En poursuivant votre navigation sur ce site, vous acceptez l’utilisation de cookies permettant d’améliorer le contenu de notre site, la réalisation de statistiques de visites, le choix de vos préférences et/ou la gestion de votre compte utilisateur. En savoir plus

Accepter
Pointculture_cms | focus

Rencontre avec Guy Jungblut, fondateur de la maison d’édition Yellow Now

Guy Jungblut (2)
Hiver 2015, Guy Jungblut nous recevait dans sa demeure à Crisnée, siège des Éditions Yellow Now situé dans la banlieue de Liège.
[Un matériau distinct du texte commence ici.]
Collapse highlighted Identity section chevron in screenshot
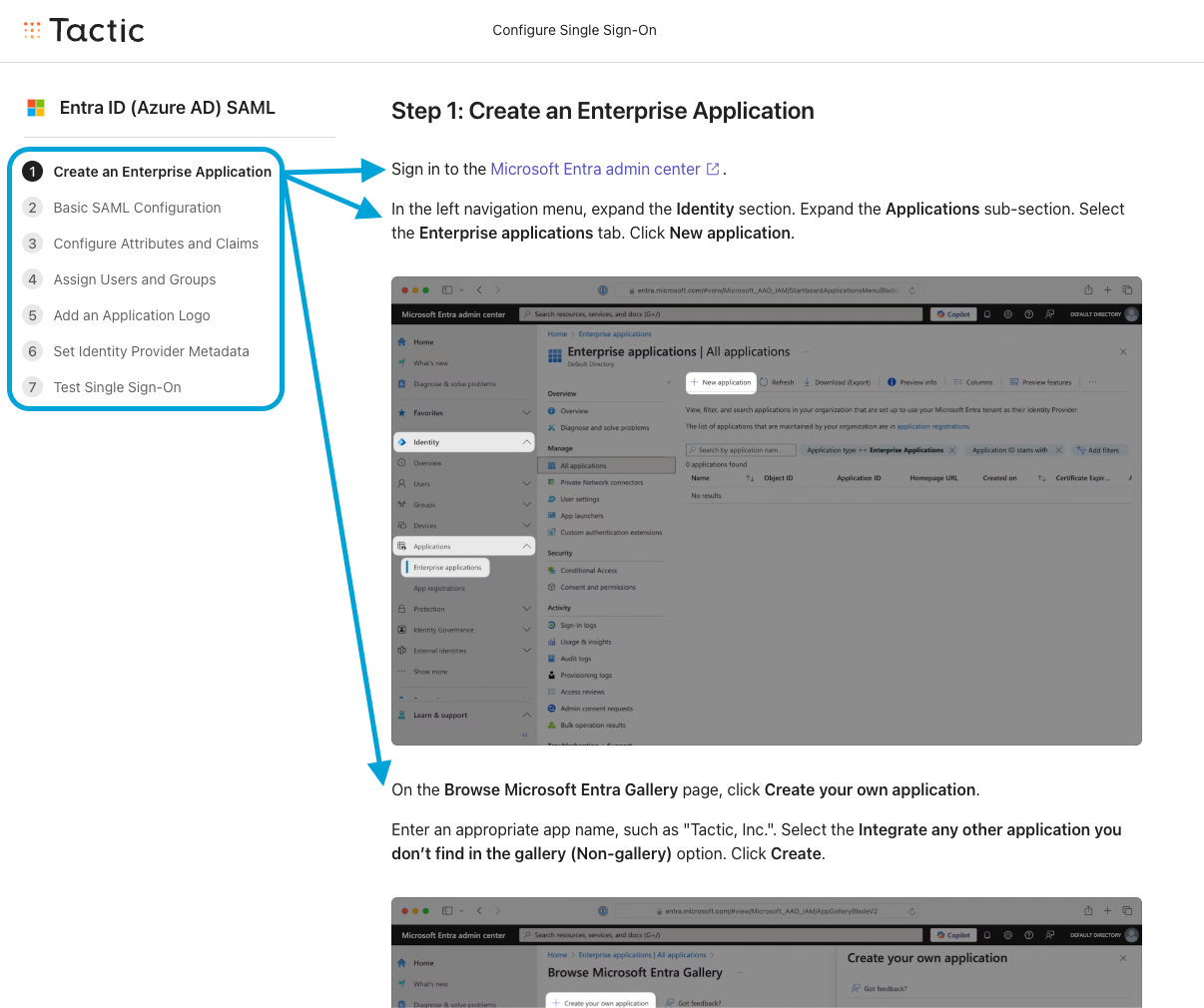Screen dimensions: 1204x1008 click(526, 442)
Ces jours-ci, Yellow Now fête ses 50 ans d'activités au Comptoir (Liège) et au Cinéma Nova (Bruxelles).
« — Partout des vitrines, des présentoirs, des confréries insolites allant du rendez-vous de taille-crayons à celui des figurines (de chats, notamment), sans oublier, serrés aux murs, une multitude d’encadrements (dessins, peintures, photos…). Il y aurait, à sonder un tel trésor, de quoi remplir de plus profonds automnes. — »

Avant notre rencontre, Guy avait écrit : si nous occupons une place particulière dans le champ de l’édition, nous sommes aussi situés dans les champs… de betteraves. Crisnée, siège des éditions Yellow Now et lieu de résidence de son fondateur, n’est desservi par aucune gare. La pluie, le jour de ma venue, me dissuade de prendre des photographies d’un paysage vaincu par la boue. De la maison on distingue à peine la façade, mais n’est-ce pas aussi que, du dehors, rien n’en signale la douce extravagance ? Le garage par lequel on me fait passer m’en donne un avant-goût certain. Sans doute n’est-ce pas là, à strictement parler, une entrée de service, mais la quantité de livres que j’aperçois dans la pénombre signale un heureux détournement de l’espace. À l’intérieur, ma première impression est celle d’une chaude profusion, d’une abondance qui n’intimide pas. Non, le livre ne règne pas ici en maître absolu, c’est, bien plus, le triomphe de la collection. La bibliothèque qui court dans toutes les pièces ne constitue que la toile de fond d’un décor où l’objet, seul ou en série, accroche, interroge, réjouit le regard. Partout des vitrines, des présentoirs, des confréries insolites allant du rendez-vous de taille-crayons à celui des figurines (de chats, notamment), sans oublier, serrés aux murs, une multitude d’encadrements (dessins, peintures, photos…). Il y aurait, à sonder un tel trésor, de quoi remplir de plus profonds automnes. Car, c’est le moment de le dire, la maison – cette bibliothèque – abrite en son cœur un héritage précieux. En effet, la femme qui se tient aux côtés de Guy, son épouse, est la fille d’André Blavier, célèbre pataphysicien verviétois, ami de Raymond Queneau et auteur du désormais classique Les Fous littéraires. Dans le bureau de Guy, la première question qui me vient aux lèvres est : comment vous êtes-vous rencontrés ?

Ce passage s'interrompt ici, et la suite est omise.